Friday, 30 September, 2022 - 09:30
Demonstrators throw stones at riot police in central Tehran in September 2022. (AP)

The E-Commerce Association in Tehran warned Thursday of a new collapse in the labor market.

It said that 400,000 Iranian businesses were at risk of going bust and one million people will likely lose their jobs as a result of the internet blackout.

The Association issued a statement on its Instagram page stressing that blocking social media networks, confronting internet users, as well as dozens of other wrong decisions are prompting a wave of resentment among workers in companies and institutions active in the field of technology, noting that some of these workers went on strike.

“Cutting access to Instagram [for instance] has put more than 400,000 businesses at risk of obliteration and has caused serious problems for the livelihoods of more than a million people,” the statement explained.

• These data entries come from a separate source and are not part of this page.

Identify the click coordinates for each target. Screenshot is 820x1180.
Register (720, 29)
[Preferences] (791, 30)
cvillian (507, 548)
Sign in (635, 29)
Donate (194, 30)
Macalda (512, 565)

Web monitor NetBlocks and Iranian sources said authorities restricted access to the internet in several provinces to limit the flow of information and the posting of videos on social media platforms.

The watchdog said that the internet shutdown costs Iran $1.5 million per hour.

Iran restricted access to Instagram, WhatsApp, LinkedIn, Skype, Google Play, Apple Store and Microsoft amid protests over the death of a woman in police custody.

Iran’s Communications Minister Issa Zarepour hinted at the possibility of blocking WhatsApp and Instagram applications for good.

He told reporters on the sidelines of a cabinet meeting that some US social media platforms have become incubators for riots, prompting the government to impose restrictions.

“Restrictions will continue as long as the protests go on,” Zarepour stressed, calling on Iranians not to organize their activities in environments that do not comply with Iran’s laws and regulations.

“It’s still not an internet shutdown, and it’s hard to even describe what they are doing to the network as shutdowns. Perhaps extreme throttling is the best simple term for it,” said the Iran researcher for freedom of expression group Article 19, Mahsa Alimardani.

“But the disruptions are heavy,” she told AFP, saying disconnections were hitting a peak from late afternoon to midnight when most protests take place.